Chinese Architecture and the Beaux-Arts
In the early twentieth century, Chinese traditional architecture and the French-derived methods of the École des Beaux-Arts converged in the United States when Chinese students were given scholarships to train as architects at American universities whose design curricula were dominated by Beaux-Arts methods. Upon their return home in the 1920s and 1930s, these graduates began to practice architecture and create China’s first architectural schools, often transferring a version of what they had learned in the U.S. to Chinese situations. The resulting complex series of design-related transplantations had major implications for China between 1911 and 1949, as it simultaneously underwent cataclysmic social, economic, and political changes. After 1949 and the founding of the People’s Republic, China experienced a radically different wave of influence from the Beaux-Arts through advisors from the Soviet Union who, first under Stalin and later Khrushchev, brought Beaux-Arts ideals in the guise of socialist progress. In the early twenty-first century, China is still feeling the effects of these events.
Chinese Architecture and the Beaux-Arts examines the coalescing of the two major architectural systems, placing significant shifts in architectural theory and practice in China within relevant, contemporary, cultural, and educational contexts. Fifteen major scholars from around the world analyze and synthesize these crucial events to shed light on the dramatic architectural and urban changes occurring in China today—many of which have global ramifications.
This stimulating and generously illustrated work is divided into three sections, framed by an introduction and a postscript. The first focuses on the convergence of Chinese architecture and the École des Beaux-Arts, outlining the salient aspects of each and suggesting how and why the two "met" in the U.S. The second section centers on the question of how Chinese architects were influenced by the Beaux-Arts and how Chinese architecture was changed as a result. The third takes an even closer look at the Beaux-Arts influence, addressing how innovative practices, new schools of architecture, and buildings whose designs were linked to Beaux-Arts assumptions led to distinctive new paradigms that were rooted in a changing China. By virtue of its scope, scale, and scholarship, this volume promises to become a classic in the fields of Chinese and Western architectural history.
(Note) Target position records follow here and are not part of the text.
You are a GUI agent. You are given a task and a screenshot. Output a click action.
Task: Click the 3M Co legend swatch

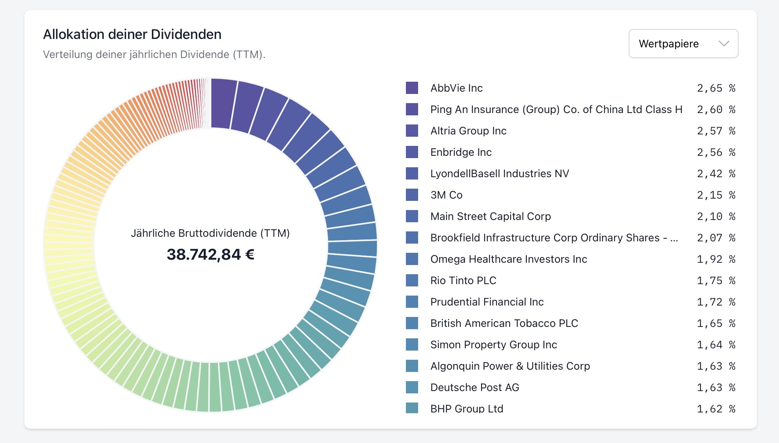click(412, 195)
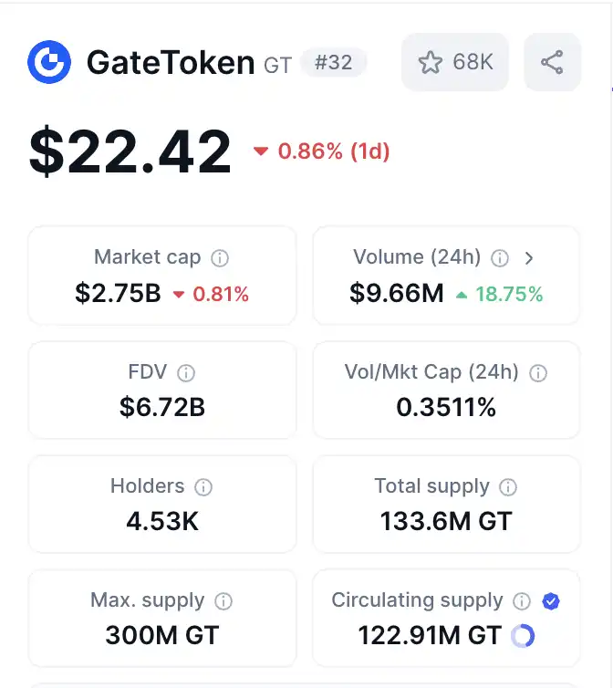Expand Volume (24h) details chevron

click(x=529, y=258)
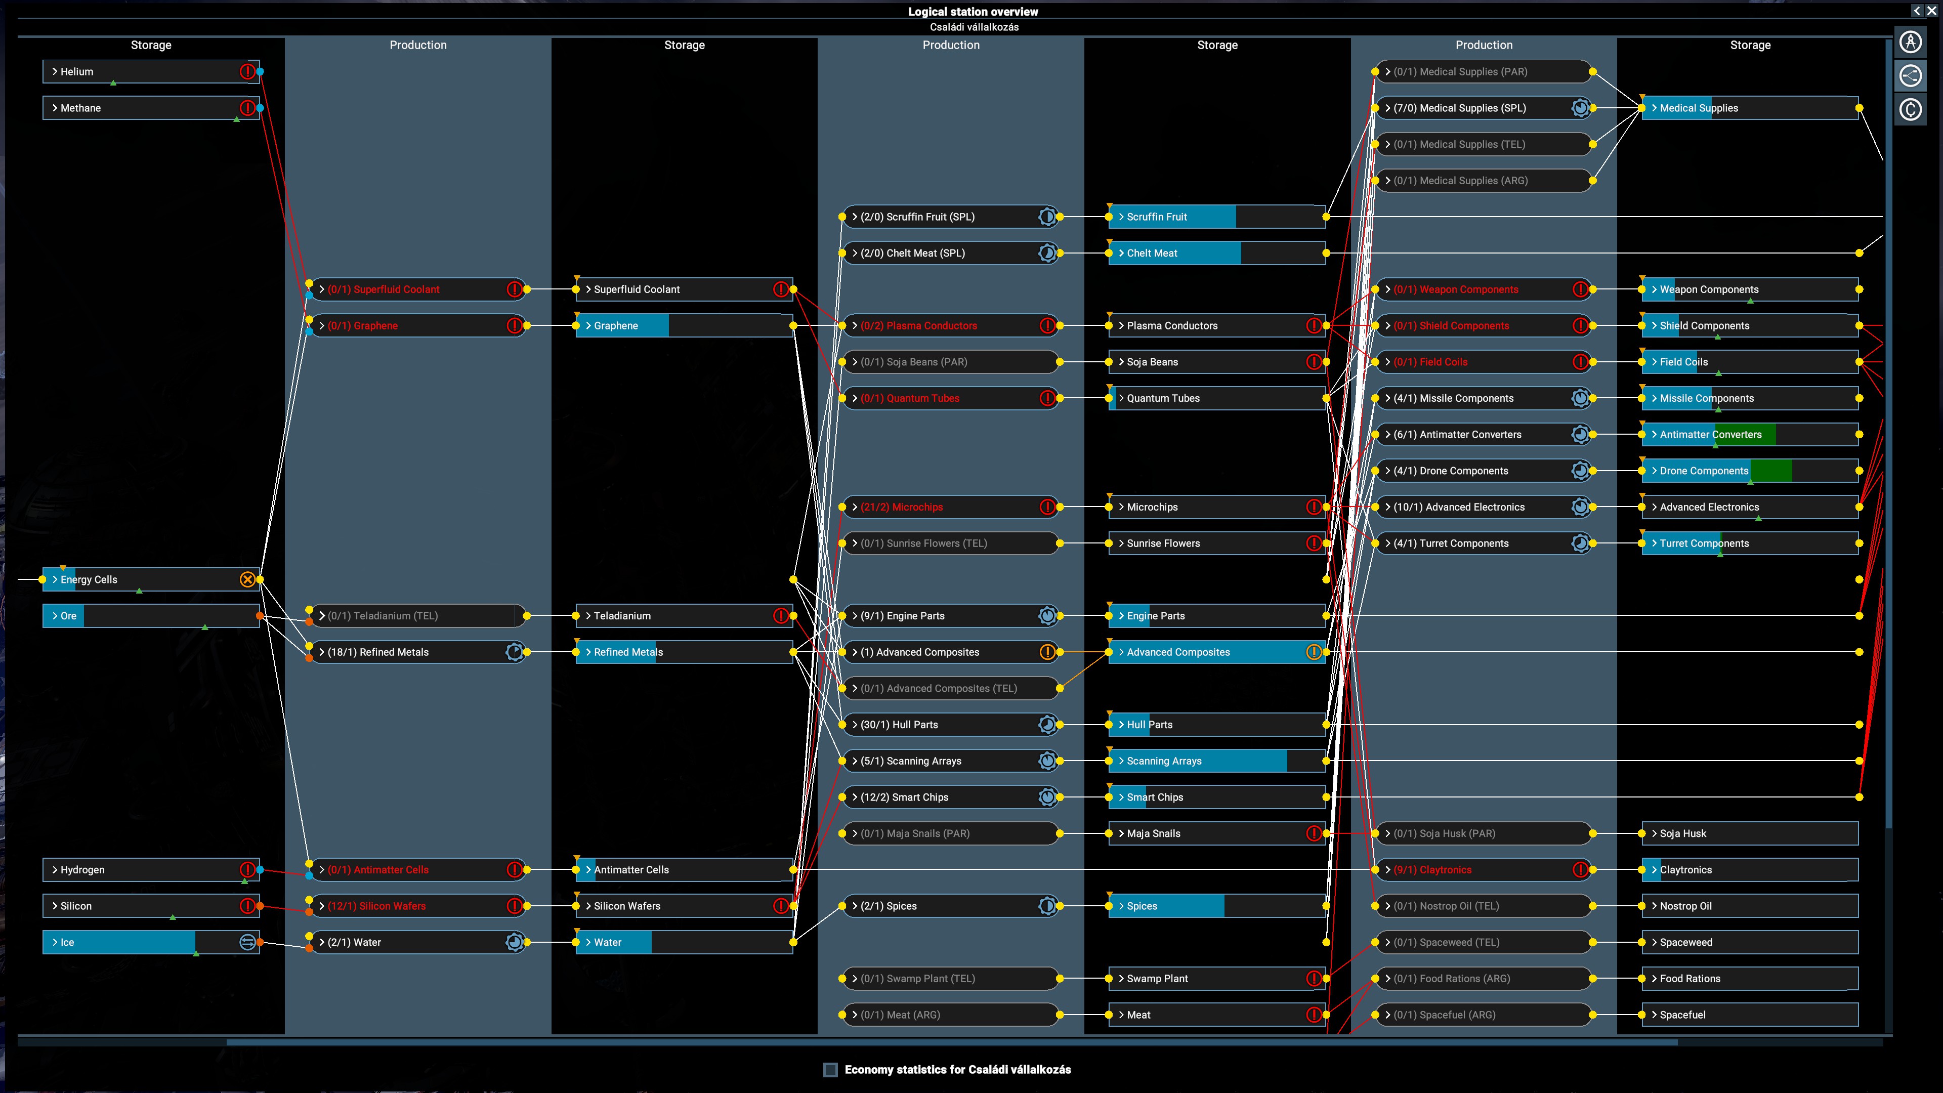Click the top circular icon in right sidebar
The image size is (1943, 1093).
pos(1911,42)
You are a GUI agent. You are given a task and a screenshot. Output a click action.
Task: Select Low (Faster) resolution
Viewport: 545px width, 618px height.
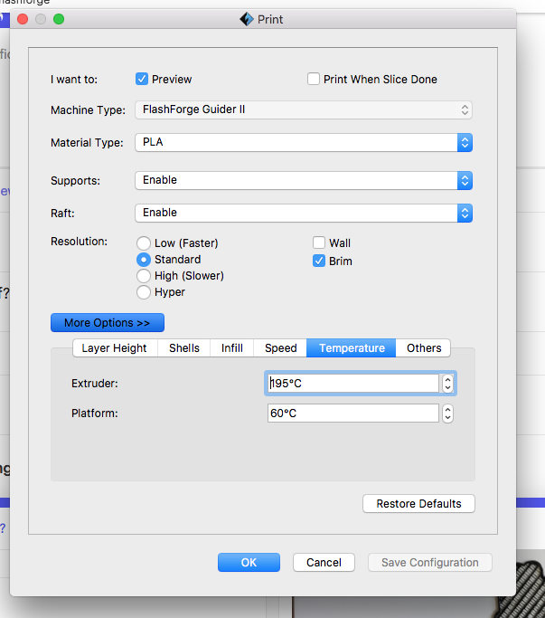143,243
Contributors: Tony Atkin, Peter J. Carroll, Yung Ho Chang,Jeffrey W. Cody, Kerry Sizheng Fan, Fu Chao-Ching, Gu Daqing, Seng Kuan,Delin Lai, Xing Ruan, Joseph Rykwert, Nancy S. Steinhardt, David VanZanten, Rudolf Wagner, Zhang Jie, Zhao Chen.
This beautifully illustrated volume succeeds in demonstrating the sweeping influence of the Beaux-Arts school. There is much work yet to do on this topic, but Chinese Architecture and the Beaux-Arts should change the way we look at Chinese cities, and it will stand as a benchmark in the burgeoning field of Chinese urban studies.
Rich, complex, and panoramic.
The catch phrase ‘clash of civilizations’ has today become a part of political discourse, but as this publication by the universities of Hawai‘i and Hong Kong shows, with many an attractive illustration and persuasive arguments, appreciation, not conflict, between dissimilar cultures is not only possible but sometimes fruitful. Here a consideration of the divergent architectural systems of China and that of the French-derived Beaux-Arts architecture—and how the latter influenced and changed the other—provide readers with a fascinating account of why and how this cultural exchange occurred.
[The] fascinating and under-appreciated cross-pollination of Eastern and Western architecture is thoroughly examined in [this] absorbing new book. . . . Although filled with handsome photos contemporary and historic, Chinese Architecture and the Beaux-Arts is no coffee-table book — this volume is a thoughtful and far-ranging account of international trends in architecture, which have been too little known in the U.S. It fills an important need and is certain to find its place in every serious library of architectural history.